* Excerto fornecido:
________________________

À partida dir-se-ia que conversar com o frigorífico não parece ser uma atividade particularmente interessante, no entanto, os dias que correm trazem-nos contínuas novidades e o que ainda há pouco tempo era simplesmente ridículo, passou neste entretanto a ser algo que vale a pena tomar em consideração.
Quem levantou tão exótica questão, “Será que queremos falar com o nosso frigorífico?” foi o engenheiro informático Luc Julia, que é um dos criadores da assistente digital Siri, da Apple. Apesar de ser um dos mais conceituados cientistas do mundo na área da robótica, Luc Julia tem muitas dúvidas relativamente à utilização que se fará dessas tecnologias e que efeitos terão na humanidade.
Na BD abaixo, temos a ilustração do que poderá vir a ser o futuro próximo, com uma possível conversa entre um frigorífico bem intencionado e o seu feliz proprietário.

________________________

* Entradas extraídas:
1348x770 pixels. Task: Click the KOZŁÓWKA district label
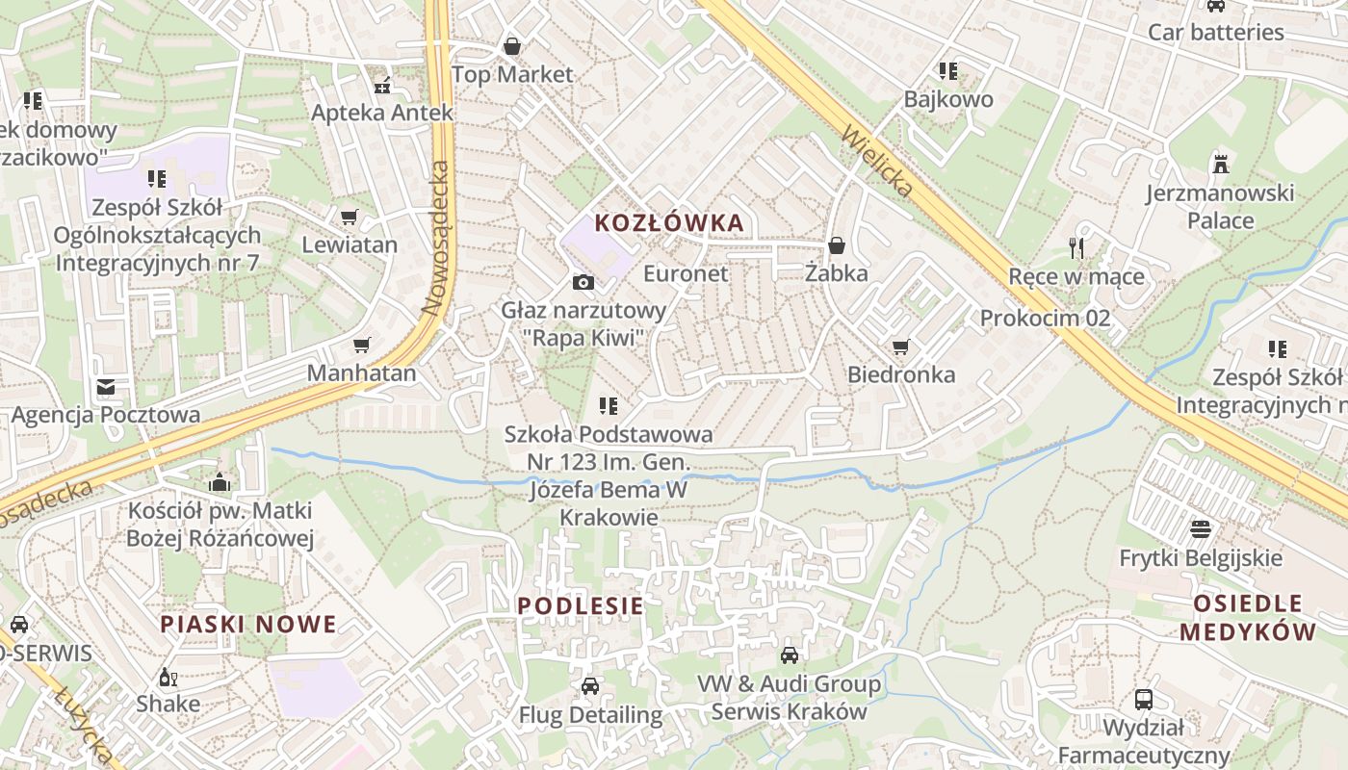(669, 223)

________________________

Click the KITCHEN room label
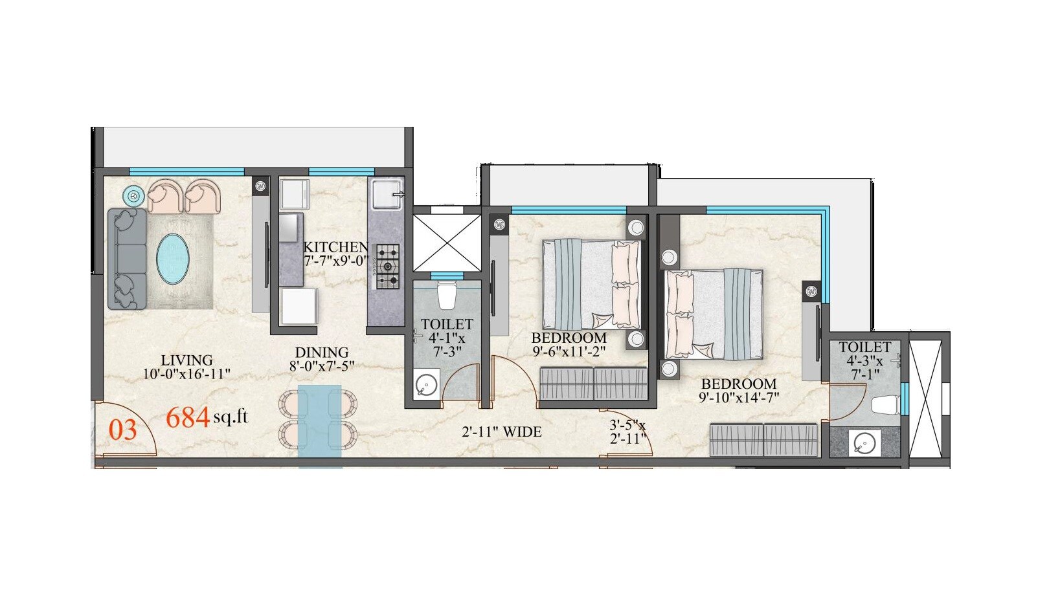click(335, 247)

________________________

* O que produzir:
Responda a estas perguntas sobre o excerto acerca de conversar com o frigorífico:
1. Que pergunta levantou Luc Julia?
2. De que assistente digital é Luc Julia um dos criadores?
3. Entre quem decorre a possível conversa ilustrada na BD?
As entradas não têm qualquer papel no que aqui se pede.

* Resposta escrita:
1. "Será que queremos falar com o nosso frigorífico?"
2. Da Siri, da Apple.
3. Entre um frigorífico bem intencionado e o seu feliz proprietário.